In a recent interview with Rolling Stone, Cornel West talks about the crisis of meaning in the post-modernity age:
“The capitalist market is just so powerful that people are looking for forms of transcendence that have to do with something far removed from time and space.”
My humble reply to Professor West is that people will that transcendence when they are far removed from their self.
I guess the Buddhists would say that I’m co-opting their ideas but whatever, I believe we find transcendence through humility.
To be humble means striving to appreciate the context of nature.
To be humble is to know temperance, to shed desires, and to view your will power as a gift of honor to yourself.
To be humble is to listen.
To be humble means having the courage to be vulnerable - the capacity to be loved will by your reward.
Ohhh, the transcendent gift of love! Who better to describe it then ol’ Ralph in his essay “Love.”

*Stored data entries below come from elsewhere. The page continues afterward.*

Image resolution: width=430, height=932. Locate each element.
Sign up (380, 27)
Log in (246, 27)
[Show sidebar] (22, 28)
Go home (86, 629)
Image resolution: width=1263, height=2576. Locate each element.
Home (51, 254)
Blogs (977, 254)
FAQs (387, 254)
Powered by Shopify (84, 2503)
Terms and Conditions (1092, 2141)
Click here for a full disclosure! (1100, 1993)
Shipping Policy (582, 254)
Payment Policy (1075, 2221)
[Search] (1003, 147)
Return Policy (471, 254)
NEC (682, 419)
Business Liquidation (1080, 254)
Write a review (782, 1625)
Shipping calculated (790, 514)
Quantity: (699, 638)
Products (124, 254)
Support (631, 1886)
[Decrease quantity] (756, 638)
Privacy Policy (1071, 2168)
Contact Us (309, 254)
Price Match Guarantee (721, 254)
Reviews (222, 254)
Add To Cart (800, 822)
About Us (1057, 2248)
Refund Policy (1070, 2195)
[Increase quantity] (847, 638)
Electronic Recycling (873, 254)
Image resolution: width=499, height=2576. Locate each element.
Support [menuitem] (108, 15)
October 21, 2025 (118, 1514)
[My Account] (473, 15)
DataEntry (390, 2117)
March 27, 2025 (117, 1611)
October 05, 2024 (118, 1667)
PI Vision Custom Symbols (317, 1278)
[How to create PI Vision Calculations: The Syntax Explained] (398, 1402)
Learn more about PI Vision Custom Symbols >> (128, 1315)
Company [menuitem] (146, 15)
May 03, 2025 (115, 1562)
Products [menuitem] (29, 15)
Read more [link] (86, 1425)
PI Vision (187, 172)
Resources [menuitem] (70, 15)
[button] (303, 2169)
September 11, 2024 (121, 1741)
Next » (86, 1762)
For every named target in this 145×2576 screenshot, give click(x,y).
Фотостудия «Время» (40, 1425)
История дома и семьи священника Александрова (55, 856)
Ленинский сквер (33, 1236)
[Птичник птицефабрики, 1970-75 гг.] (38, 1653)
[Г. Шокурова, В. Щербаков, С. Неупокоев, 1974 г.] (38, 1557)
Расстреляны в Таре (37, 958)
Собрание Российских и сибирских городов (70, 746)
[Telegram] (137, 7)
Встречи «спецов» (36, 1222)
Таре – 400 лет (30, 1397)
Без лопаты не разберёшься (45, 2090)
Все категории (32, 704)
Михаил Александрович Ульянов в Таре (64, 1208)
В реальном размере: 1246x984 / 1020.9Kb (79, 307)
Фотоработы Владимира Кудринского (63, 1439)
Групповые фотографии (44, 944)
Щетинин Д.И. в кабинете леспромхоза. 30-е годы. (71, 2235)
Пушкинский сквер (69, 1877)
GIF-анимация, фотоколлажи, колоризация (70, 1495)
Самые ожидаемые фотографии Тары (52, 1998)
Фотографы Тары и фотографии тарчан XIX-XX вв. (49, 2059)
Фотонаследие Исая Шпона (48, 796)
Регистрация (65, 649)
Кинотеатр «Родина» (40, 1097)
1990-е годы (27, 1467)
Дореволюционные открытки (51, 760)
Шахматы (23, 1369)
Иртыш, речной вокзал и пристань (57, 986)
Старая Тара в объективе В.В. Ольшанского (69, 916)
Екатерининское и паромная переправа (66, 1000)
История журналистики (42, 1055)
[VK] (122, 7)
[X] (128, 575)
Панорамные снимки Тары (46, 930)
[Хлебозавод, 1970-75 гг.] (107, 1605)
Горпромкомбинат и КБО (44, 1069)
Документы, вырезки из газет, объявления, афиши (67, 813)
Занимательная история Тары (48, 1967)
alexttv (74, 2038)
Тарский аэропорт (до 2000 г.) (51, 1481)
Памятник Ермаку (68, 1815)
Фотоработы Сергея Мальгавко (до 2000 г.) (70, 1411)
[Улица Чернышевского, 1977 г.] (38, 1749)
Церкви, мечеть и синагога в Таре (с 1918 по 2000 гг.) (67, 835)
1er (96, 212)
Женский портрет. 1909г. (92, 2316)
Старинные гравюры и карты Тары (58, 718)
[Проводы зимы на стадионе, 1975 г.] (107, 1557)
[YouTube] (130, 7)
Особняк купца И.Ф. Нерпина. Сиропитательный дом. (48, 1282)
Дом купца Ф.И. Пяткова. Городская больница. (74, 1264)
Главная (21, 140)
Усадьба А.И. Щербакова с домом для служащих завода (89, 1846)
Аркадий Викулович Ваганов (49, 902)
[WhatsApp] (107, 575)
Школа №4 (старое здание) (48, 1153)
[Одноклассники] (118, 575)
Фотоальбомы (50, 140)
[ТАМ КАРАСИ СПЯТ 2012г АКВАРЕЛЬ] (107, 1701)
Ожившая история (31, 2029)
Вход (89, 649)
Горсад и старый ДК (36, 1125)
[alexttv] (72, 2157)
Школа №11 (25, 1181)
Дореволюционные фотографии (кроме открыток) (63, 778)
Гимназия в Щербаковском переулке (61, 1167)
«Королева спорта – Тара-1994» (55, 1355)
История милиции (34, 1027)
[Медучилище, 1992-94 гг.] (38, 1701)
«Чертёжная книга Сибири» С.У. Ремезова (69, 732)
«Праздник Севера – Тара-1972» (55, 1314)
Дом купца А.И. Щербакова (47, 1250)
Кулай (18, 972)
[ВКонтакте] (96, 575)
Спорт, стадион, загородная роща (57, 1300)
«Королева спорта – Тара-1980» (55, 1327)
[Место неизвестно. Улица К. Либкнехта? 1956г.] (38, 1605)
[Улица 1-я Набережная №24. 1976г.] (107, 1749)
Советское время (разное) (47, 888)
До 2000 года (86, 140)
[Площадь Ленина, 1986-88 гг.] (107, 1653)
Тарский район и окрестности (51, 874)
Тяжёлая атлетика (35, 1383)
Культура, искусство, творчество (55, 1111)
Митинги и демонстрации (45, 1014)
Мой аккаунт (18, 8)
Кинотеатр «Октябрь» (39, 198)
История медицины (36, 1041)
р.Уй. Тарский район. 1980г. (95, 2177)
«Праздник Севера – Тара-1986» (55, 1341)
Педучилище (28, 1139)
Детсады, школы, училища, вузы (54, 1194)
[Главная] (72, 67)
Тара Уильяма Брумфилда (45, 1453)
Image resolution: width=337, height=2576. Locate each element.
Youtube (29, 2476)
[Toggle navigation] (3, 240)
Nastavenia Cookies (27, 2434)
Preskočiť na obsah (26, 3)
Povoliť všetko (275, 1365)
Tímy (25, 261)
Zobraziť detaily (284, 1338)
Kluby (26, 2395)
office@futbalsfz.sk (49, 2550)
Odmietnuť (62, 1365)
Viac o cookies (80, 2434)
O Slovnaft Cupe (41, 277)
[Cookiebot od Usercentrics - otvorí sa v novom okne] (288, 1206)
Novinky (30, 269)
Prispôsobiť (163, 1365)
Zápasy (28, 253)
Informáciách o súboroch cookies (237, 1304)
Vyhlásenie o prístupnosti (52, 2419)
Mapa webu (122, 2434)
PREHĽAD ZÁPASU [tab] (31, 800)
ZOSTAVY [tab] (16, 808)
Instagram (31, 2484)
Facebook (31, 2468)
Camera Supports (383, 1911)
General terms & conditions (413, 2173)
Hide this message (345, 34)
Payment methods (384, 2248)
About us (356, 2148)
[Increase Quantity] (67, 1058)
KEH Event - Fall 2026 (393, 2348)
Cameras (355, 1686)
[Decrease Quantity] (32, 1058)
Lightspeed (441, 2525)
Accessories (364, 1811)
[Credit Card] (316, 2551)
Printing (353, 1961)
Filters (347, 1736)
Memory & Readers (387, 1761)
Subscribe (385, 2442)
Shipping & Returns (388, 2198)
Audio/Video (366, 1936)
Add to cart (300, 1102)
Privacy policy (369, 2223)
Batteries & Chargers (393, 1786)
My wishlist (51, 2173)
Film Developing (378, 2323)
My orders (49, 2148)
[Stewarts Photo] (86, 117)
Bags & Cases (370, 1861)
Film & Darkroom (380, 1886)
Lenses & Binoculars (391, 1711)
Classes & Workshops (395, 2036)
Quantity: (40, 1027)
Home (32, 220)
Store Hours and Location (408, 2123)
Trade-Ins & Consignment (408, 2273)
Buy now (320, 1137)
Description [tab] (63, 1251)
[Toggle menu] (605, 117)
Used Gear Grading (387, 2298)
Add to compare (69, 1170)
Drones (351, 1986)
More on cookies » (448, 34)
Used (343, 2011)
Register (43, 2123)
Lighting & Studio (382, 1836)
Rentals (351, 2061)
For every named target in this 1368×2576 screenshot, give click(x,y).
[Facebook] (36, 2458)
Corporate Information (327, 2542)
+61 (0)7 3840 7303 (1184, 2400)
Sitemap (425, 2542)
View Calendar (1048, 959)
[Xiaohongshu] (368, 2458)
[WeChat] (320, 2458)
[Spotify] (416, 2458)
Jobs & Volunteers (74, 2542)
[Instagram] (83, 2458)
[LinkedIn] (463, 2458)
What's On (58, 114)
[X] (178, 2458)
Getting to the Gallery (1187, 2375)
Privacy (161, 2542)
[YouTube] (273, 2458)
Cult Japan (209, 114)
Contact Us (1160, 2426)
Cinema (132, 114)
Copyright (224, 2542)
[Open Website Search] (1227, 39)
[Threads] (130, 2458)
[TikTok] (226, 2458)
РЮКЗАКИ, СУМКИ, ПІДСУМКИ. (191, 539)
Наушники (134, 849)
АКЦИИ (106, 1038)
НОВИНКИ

“a private and tender relation of one to one, which is the enchantment of human life; which, like a certain divine rage and enthusiasm, seizes on man at one period, and works a revolution in his mind and body; unites him to his race, pledges him to the domestic and civic relations, carries him with new sympathy into nature, enhances the power of the senses, opens the imagination, adds to his character heroic and sacred attributes, establishes marriage, and gives permanence to human society.”
Emerson writing about love reminded me that I recently read the lyrics to all the songs on Bob Dylan’s latest album (put out last year), “Modern Times.” I was amazed that almost all of the songs dealt with romantic love. All along the way, Dylan has explored the human condition, and after everything, he chooses to wrestle with Eros. Bob Dylan makes a final push for transcendence - in love.
“We learn to live and then we forgive
O’r the road we’re bound to go
More frailer than the flowers, these precious hours
That keep us so tightly bound
You come to my eyes like a vision from the skies
And I’ll be with you when the deal goes down.”